* Aim of the exercise:
Copy the data exactly. Images are to be left out.

Dataset entries:
════

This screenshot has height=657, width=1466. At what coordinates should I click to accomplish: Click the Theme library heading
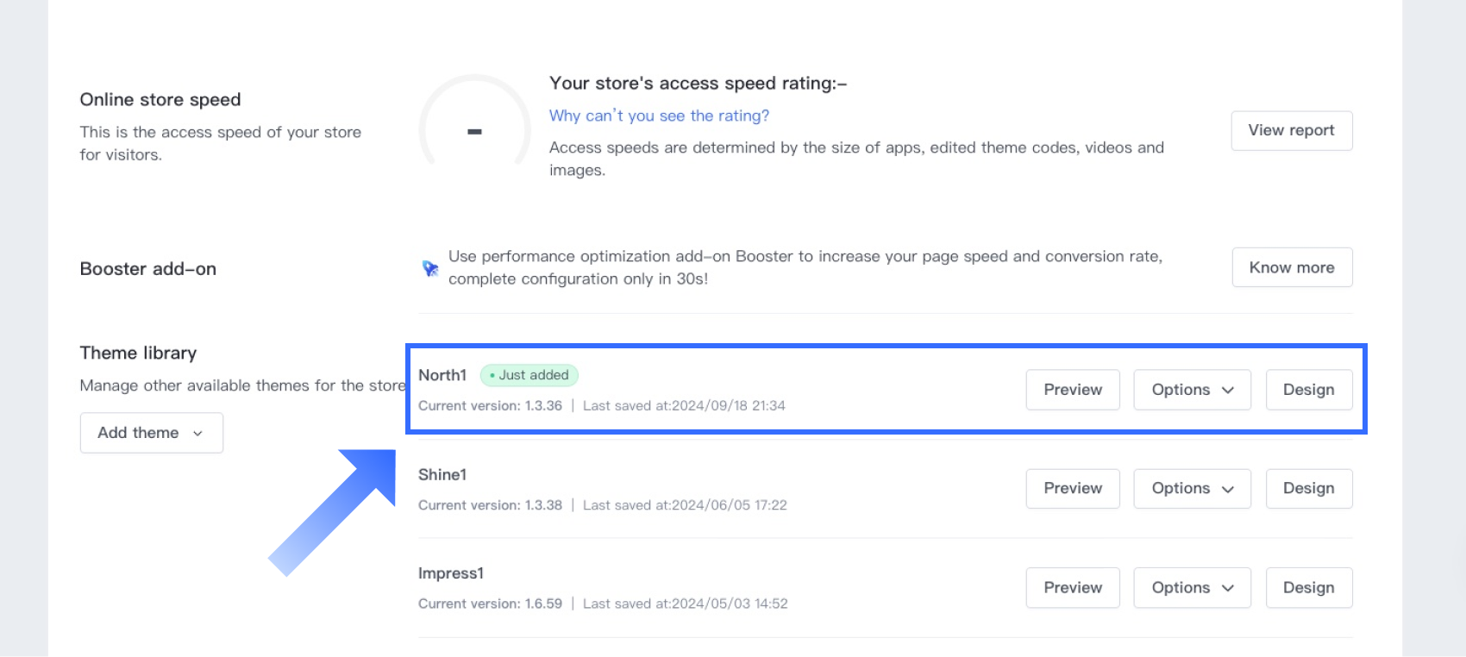pos(138,353)
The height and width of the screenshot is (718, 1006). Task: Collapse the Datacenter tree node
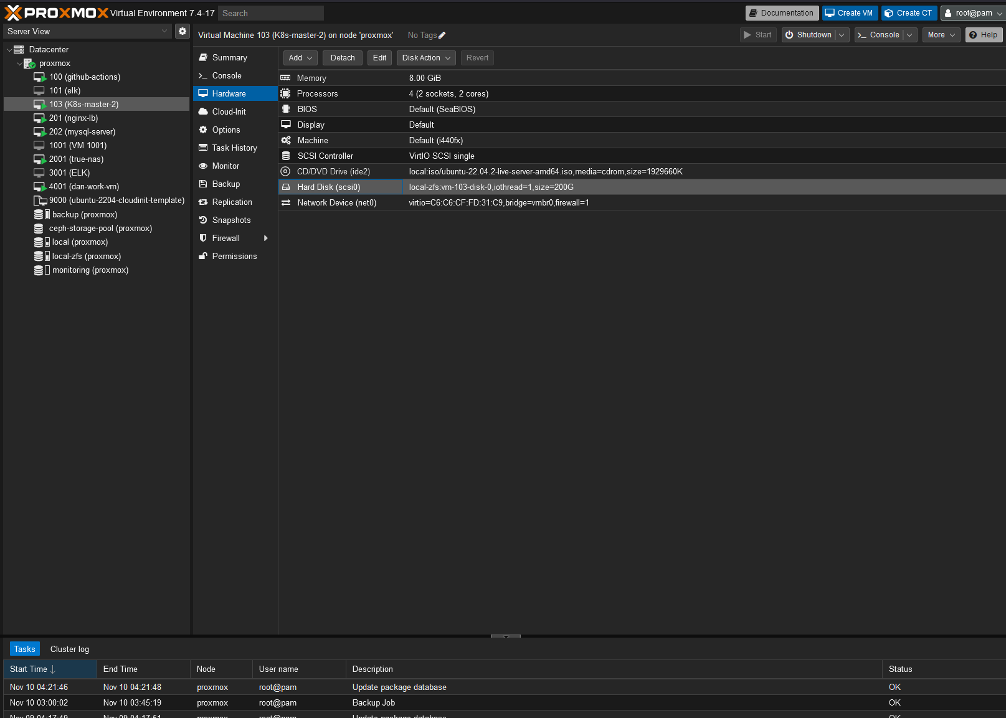(x=9, y=49)
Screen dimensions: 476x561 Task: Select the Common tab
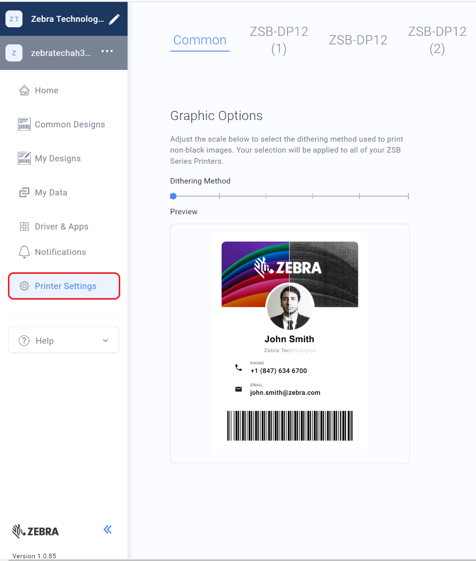point(200,40)
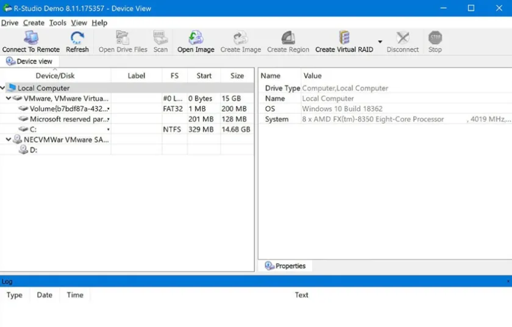Click the Open Drive Files icon
This screenshot has width=512, height=327.
coord(123,38)
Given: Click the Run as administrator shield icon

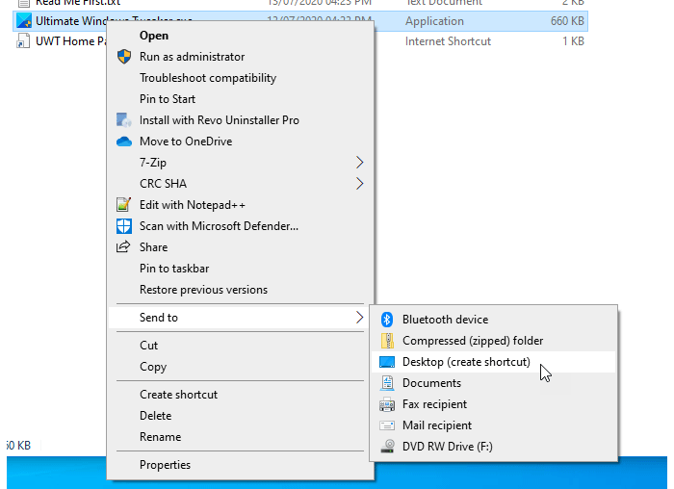Looking at the screenshot, I should (x=123, y=57).
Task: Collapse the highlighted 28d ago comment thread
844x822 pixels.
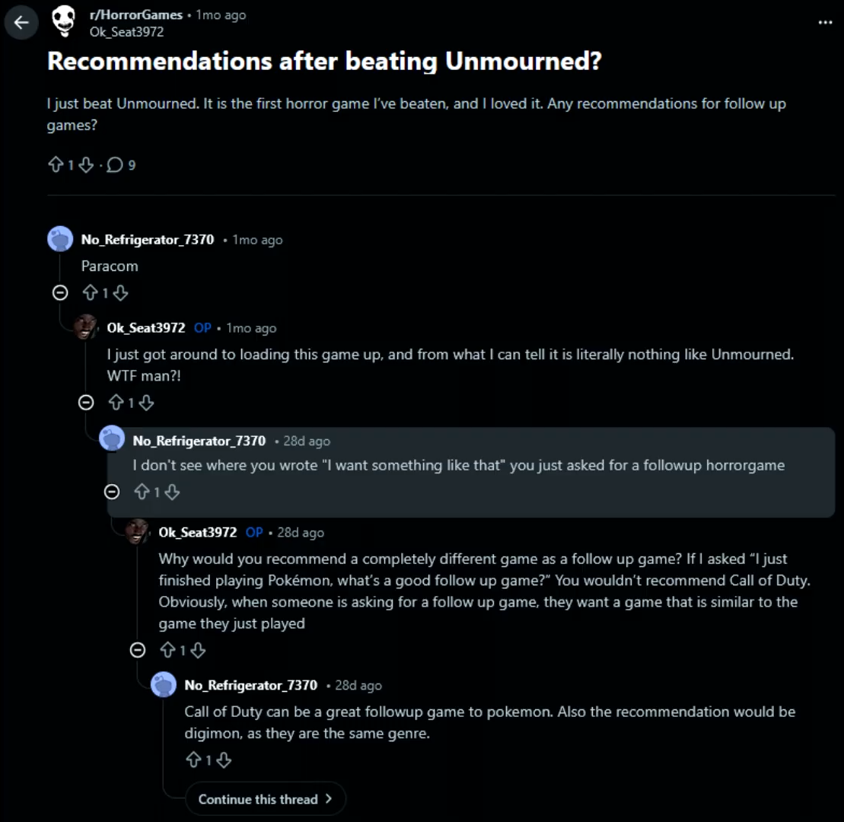Action: pyautogui.click(x=112, y=492)
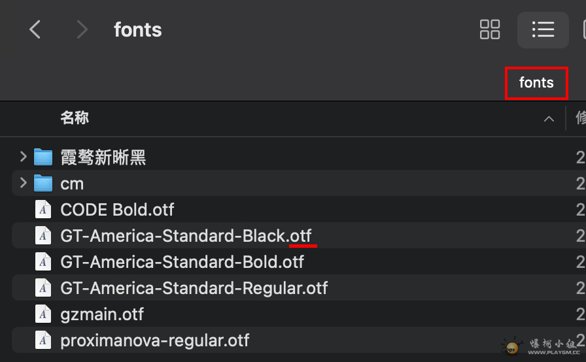Click the fonts window title
The image size is (586, 362).
tap(137, 30)
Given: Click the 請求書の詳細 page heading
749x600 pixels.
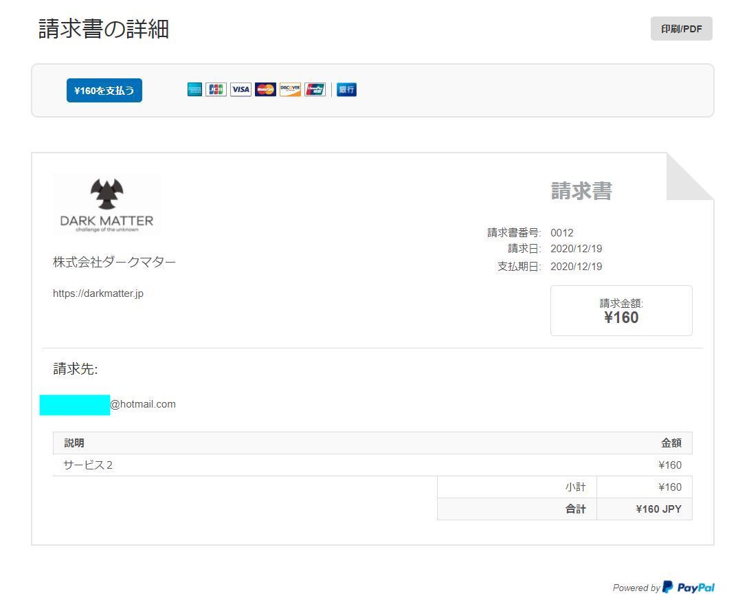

════

* Solution for this task:
This screenshot has height=657, width=1466. At what coordinates should I click to accomplish: Click the Theme library heading
pos(138,353)
The height and width of the screenshot is (718, 1006). Task: Collapse the Datacenter tree node
(x=9, y=49)
Screen dimensions: 476x561 Task: Select the Common tab
point(200,40)
Click the Open Drive Files icon
This screenshot has width=512, height=327.
coord(123,38)
Given: Click the Run as administrator shield icon

Looking at the screenshot, I should (x=123, y=57).
Task: Collapse the highlighted 28d ago comment thread
844x822 pixels.
Action: pyautogui.click(x=112, y=492)
Click the fonts window title
The image size is (586, 362).
tap(137, 30)
Given: Click the 請求書の詳細 page heading
749x600 pixels.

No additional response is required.